### Work instruction
Search the records below for the word "computer". Copy each line where it occurs.

### Records shown
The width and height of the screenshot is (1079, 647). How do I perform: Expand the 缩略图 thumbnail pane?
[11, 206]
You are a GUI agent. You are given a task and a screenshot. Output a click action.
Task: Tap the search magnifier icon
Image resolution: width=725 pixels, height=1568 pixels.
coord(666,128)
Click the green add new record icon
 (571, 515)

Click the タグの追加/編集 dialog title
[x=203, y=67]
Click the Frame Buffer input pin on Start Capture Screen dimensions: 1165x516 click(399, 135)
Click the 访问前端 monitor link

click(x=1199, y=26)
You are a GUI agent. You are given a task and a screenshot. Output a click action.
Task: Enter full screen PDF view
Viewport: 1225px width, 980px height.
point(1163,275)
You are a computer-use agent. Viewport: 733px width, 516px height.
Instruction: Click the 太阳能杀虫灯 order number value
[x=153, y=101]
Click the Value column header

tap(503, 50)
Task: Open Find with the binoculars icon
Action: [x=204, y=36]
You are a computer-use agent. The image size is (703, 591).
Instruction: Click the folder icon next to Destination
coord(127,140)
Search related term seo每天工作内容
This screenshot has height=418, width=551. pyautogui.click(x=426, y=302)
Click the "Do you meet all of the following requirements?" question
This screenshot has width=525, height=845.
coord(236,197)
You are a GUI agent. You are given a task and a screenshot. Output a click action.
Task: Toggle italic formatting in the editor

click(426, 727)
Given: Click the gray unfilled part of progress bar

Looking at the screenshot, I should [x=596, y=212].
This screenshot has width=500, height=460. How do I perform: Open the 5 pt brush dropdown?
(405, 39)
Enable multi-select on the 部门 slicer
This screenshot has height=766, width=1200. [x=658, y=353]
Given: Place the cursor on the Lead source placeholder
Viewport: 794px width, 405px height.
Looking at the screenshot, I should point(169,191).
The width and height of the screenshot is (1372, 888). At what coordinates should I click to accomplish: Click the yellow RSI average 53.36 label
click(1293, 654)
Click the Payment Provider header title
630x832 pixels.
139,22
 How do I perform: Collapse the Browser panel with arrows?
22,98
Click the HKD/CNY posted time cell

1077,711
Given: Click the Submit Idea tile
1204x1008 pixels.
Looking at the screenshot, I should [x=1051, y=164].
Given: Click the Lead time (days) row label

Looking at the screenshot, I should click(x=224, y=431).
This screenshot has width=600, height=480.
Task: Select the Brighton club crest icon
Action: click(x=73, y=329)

### Finished task
You are a computer-use agent. Viewport: 733px width, 516px height.
You are a computer-use agent. The image size is (703, 591).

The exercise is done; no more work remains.